As of 2021 there is little use of solar power in Belarus but much potential as part of the expansion of renewable energy in Belarus, as the country has few fossil fuel resources and imports much of its energy. At the end of 2019 there was just over 150MW produced by solar power.

== Solar farms ==
In June 2016, a solar farm in the Molodechno area with a capacity of 5.7-5.8 MW was launched - more than any of the previous ones, not only in Belarus, but also in Estonia, Lithuania, Latvia and Poland. In August of that same year, the Solar II farm was opened in Bragin District, more than three times its predecessor's capacity. In 2017, about 30 photovoltaic power plants with a total capacity of about 41 MW were used. In the same year, the largest photovoltaic farm in Rechytsa, 55 MW was put into operation. The state authorities formulated the goal to increase the total capacity of this type of power plants to 250 MW by the end of 2020.

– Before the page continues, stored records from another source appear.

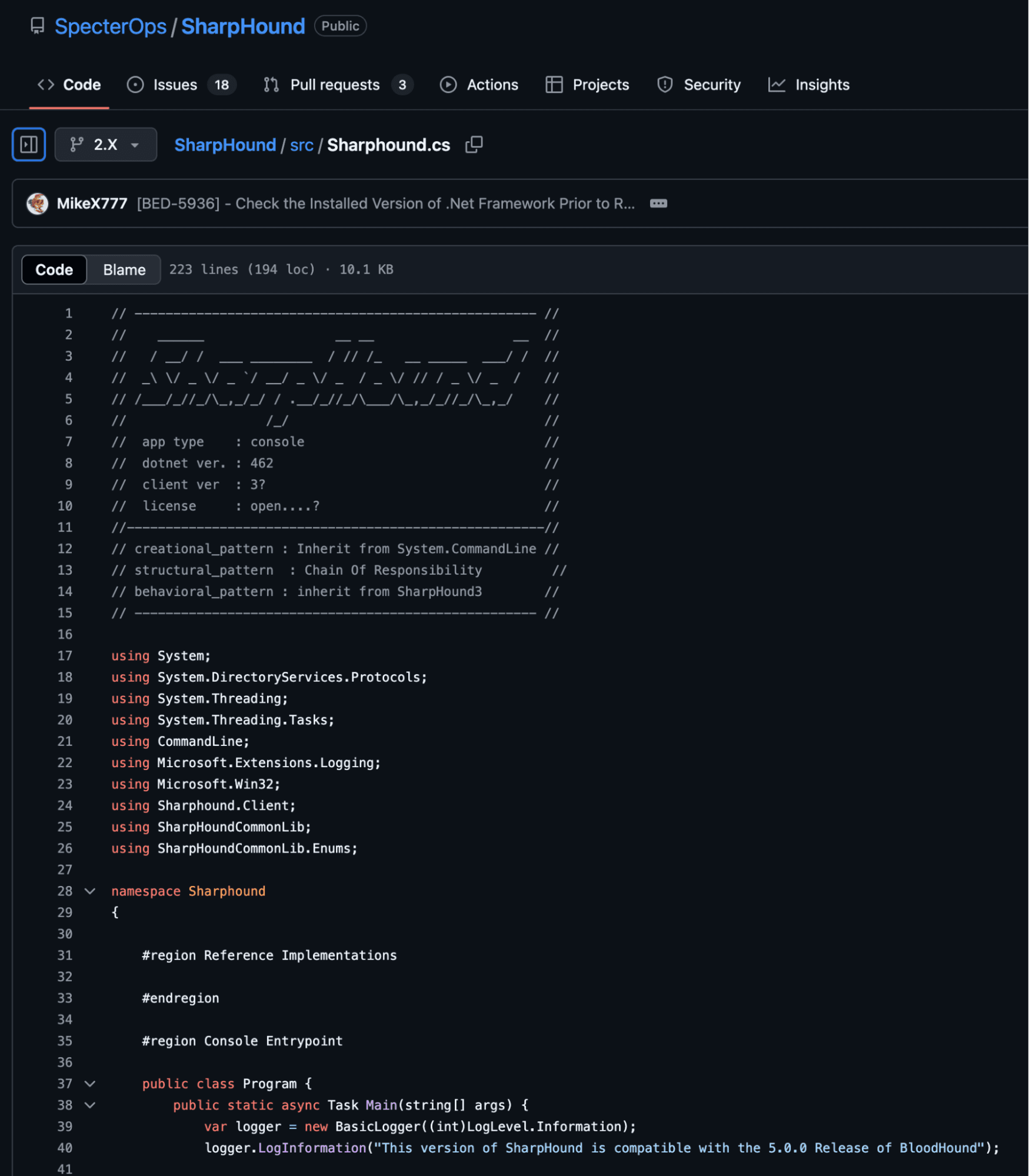
Task: Open the 2.X branch dropdown
Action: point(105,144)
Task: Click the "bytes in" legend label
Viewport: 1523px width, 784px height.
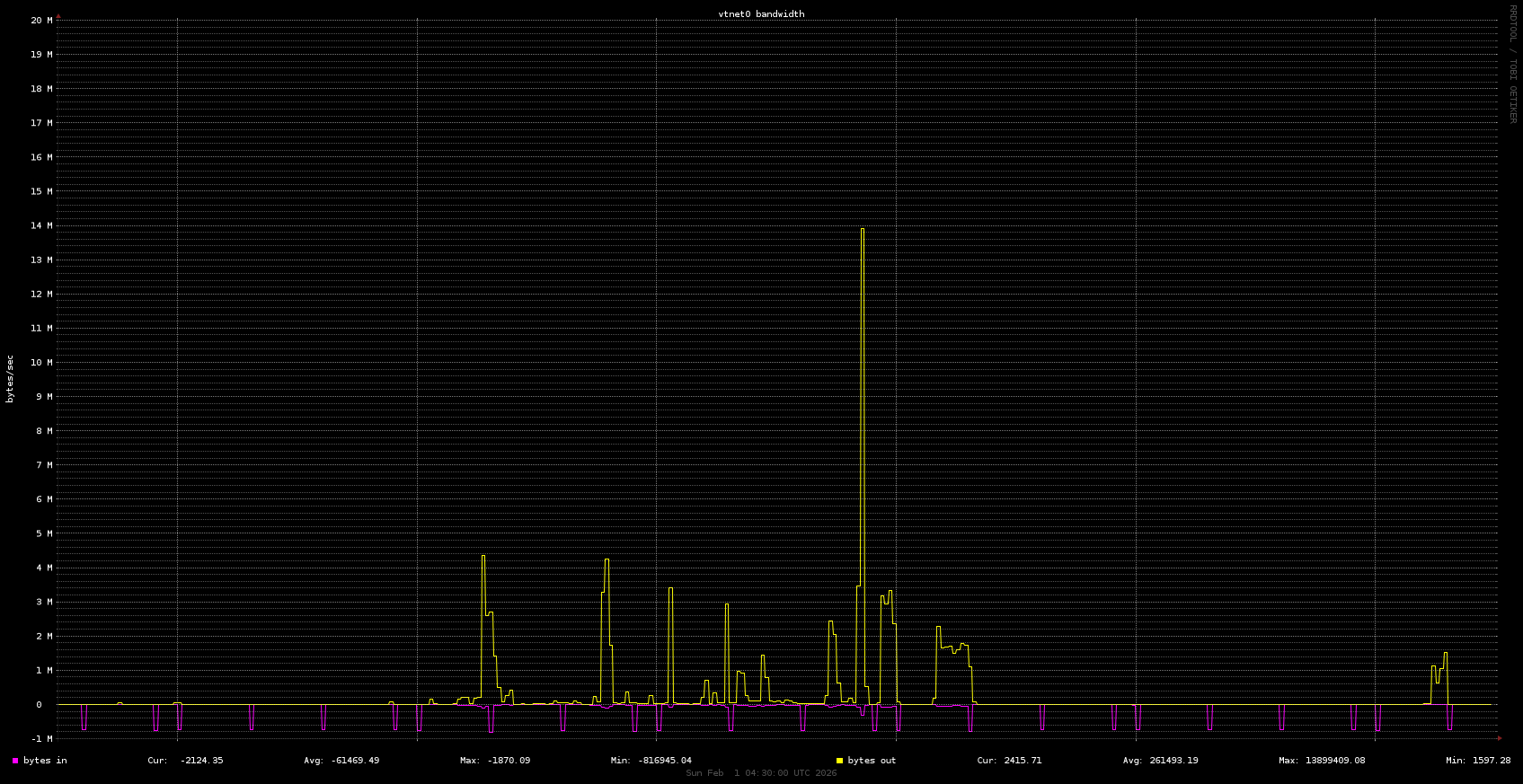Action: click(x=45, y=761)
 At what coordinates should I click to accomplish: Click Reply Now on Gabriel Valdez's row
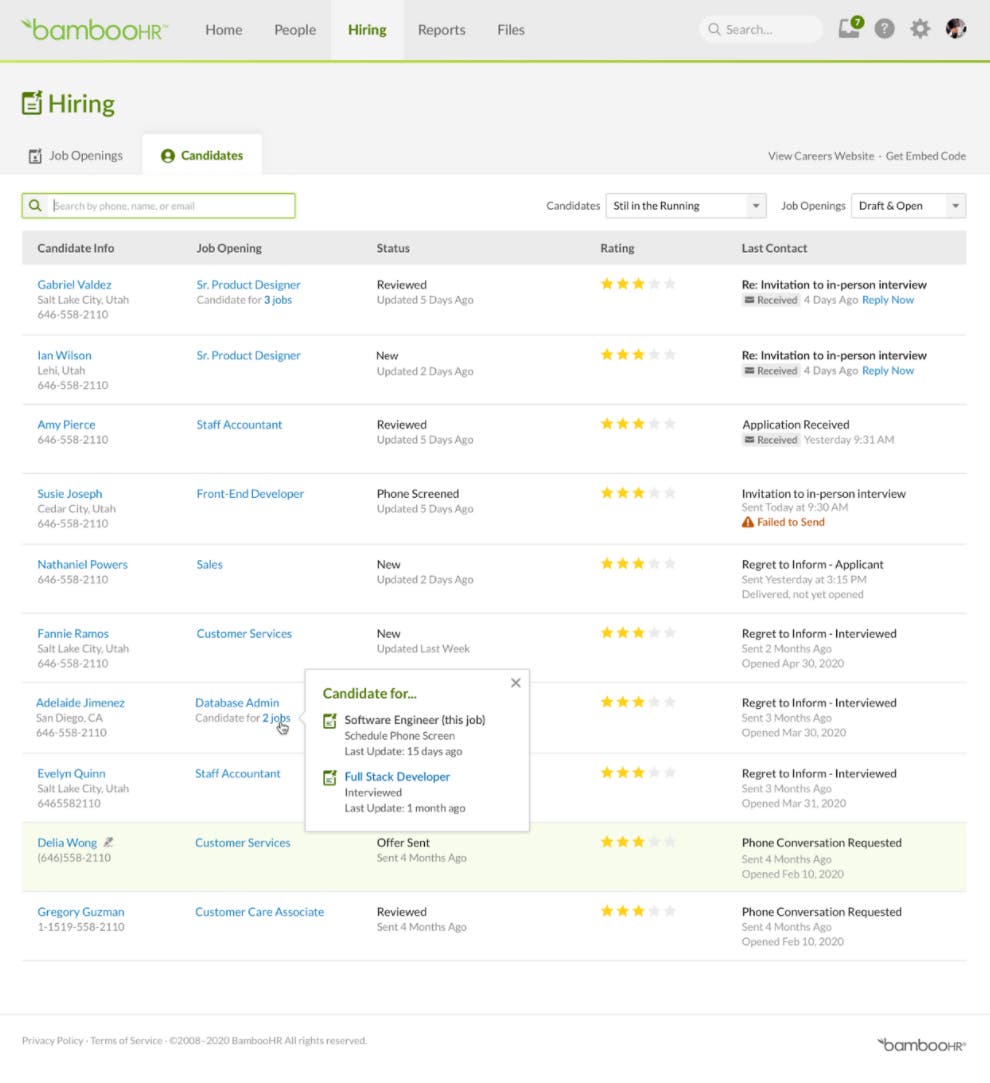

According to the Belarusian law, the state is obliged to connect devices that produce energy from renewable sources to the general grid and purchase energy from them.

In 2017 in Smarhon’ was built SPP with capacity of 17 MW.

Byelorussian construction company CJSC "Belzarubezhstroi" will bring in 2019 in the Cherykaw District of Mogilev Region the largest photo-electric power station in the country with the capacity of 109 MWp.